Tumori. In Lombardia arrivano le linee guida per la presa a carico delle donne a rischio ereditario

Tumori. In Lombardia arrivano le linee guida per la presa a carico delle donne a rischio ereditario

Tumori. In Lombardia arrivano le linee guida per la presa a carico delle donne a rischio ereditario
Lo ha annunciato l’assessore Gallera nel corso dell’interrogazione in Consiglio sullo stato dell'arte del percorso di identificazione, presa in carico e gestione delle persone con mutazione genetica Brca 1 e 2. “E’ attivo un tavolo di lavoro di oncologi e genetisti che concluderà a breve i propri lavori e fornirà elementi utili per la formalizzazione di uno specifico percorso regionale entro l’estate”, ha detto Gallera.

“Per Regione Lombardia la prevenzione è un'assoluta priorità, negli ultimi mesi abbiamo messo in campo specifiche misure per allargare l'offerta di programmi di screening oncologici, entro l'estate delibereremo le linee guida per la presa in carico delle donne a rischio ereditario di cancro in tutta la rete lombarda dei centri di senologia e Breast Unit”. Lo ha detto l'assessore al Welfare di Regione Lombardia Giulio Gallera rispondendo oggi in Consiglio regionale all'interrogazione in question time “Stato dell'arte del percorso di identificazione, presa in carico e gestione delle persone con mutazione genetica Brca 1 e 2, sane o con neoplasie associate”.

“In tema di screening oncologici – ha spiegato Gallera – abbiamo già provveduto, lo scorso aprile, ad aggiornare le fasce di età target dei programmi di screening oncologici ampliandole su tutto il territorio regionale per lo screening mammografico da 50-69 anni a 45-74 anni e per lo screening del colon retto da 50-69 anni a 50-74 anni. Per quanto riguarda il cancro della cervice uterina, già a partire dal 2015, si è dato avvio al percorso per l'implementazione dell'utilizzo del test per la ricerca del Dna del papilloma virus umano (Hpv-Dna test) come test primario per la prevenzione del tumore della cervice uterina nelle donne della fascia di età 30 – 64 anni. È in corso l'istruttoria per la messa a sistema su scala regionale di tale programma di screening”.

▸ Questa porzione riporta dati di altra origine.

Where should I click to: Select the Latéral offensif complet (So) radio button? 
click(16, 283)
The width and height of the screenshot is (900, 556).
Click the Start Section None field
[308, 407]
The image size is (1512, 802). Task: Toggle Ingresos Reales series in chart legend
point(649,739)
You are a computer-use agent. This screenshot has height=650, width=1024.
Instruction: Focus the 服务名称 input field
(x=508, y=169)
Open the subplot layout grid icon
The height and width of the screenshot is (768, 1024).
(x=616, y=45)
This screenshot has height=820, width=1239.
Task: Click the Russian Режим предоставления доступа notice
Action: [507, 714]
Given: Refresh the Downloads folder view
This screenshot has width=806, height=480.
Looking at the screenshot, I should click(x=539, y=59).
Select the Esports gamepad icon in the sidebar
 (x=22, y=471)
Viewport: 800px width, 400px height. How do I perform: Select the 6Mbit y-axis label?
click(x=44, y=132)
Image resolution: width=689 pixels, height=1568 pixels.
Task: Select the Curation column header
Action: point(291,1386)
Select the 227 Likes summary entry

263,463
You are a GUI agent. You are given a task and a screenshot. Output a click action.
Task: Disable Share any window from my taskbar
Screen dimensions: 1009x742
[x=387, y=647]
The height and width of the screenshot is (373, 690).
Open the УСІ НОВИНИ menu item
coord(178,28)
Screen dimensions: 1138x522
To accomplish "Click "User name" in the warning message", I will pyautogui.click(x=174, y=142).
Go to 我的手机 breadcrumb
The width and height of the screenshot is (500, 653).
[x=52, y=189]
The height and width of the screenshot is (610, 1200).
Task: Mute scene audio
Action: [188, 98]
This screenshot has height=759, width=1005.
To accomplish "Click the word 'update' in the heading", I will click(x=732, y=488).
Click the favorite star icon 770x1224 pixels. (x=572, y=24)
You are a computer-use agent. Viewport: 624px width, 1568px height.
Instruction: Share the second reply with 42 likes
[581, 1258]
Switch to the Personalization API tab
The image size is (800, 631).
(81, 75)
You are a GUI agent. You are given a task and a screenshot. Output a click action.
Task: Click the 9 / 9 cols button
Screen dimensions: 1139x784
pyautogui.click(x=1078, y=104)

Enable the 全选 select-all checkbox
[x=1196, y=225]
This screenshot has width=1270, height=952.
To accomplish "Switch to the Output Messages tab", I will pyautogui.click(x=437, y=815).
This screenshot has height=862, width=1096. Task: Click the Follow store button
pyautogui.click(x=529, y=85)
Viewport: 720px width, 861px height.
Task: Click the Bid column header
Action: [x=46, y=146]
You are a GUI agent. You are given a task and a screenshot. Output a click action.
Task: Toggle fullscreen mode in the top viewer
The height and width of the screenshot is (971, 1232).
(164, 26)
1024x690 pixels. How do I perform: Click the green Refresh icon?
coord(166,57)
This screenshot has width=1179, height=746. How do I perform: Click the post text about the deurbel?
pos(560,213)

“Per quanto riguarda l'adozione di indirizzi regionali programmatori per il rischio eredo – familiare di tumore della mammella – ha sottolineato – confermiamo l'attenzione dell'Assessorato sulla tematica della qualità dei centri di senologia e di presa in carico dei soggetti a rischio. In Lombardia abbiamo una rete importante di Breast Unit e centri senologici, stiamo lavorando alla definizione di linee guida per una presa in carico adeguata della donna presso questi centri”.

“Abbiamo stilato – ha aggiunto l'assessore – una check list finalizzata a conoscere il livello organizzativo e gli aspetti gestionali dei singoli centri, in modo che siano le aziende stesse a evidenziare le necessità del territorio e ci restituiscano una fotografia reale della rete lombarda. A questa attività seguirà una restituzione delle risultanze anche in eventi aperti ai cittadini”.

Al riguardo – ha evidenziato ancora Gallera – è attivo anche un tavolo di lavoro di oncologi e genetisti che concluderà a breve i propri lavori e fornirà elementi utili per la formalizzazione di uno specifico percorso regionale entro l'estate”.

“L'organizzazione della rete lombarda – ha concluso – ci permetterà di offrire ai soggetti ad alto rischio la personalizzazione dei programmi di sorveglianza volti alla diagnosi precoce, opzioni preventive e trattamento terapeutico individualizzato in caso di malattia. Ci permetterà inoltre di identificare, nelle famiglie in cui venga identificata una mutazione nei geni predisponenti, i famigliari negativi all'analisi genetica che possano quindi essere esclusi dai programmi di sorveglianza intensiva, con un indubbio vantaggio psicologico nonché in termini di appropriata allocazione di risorse e di impatto sulla salute pubblica”.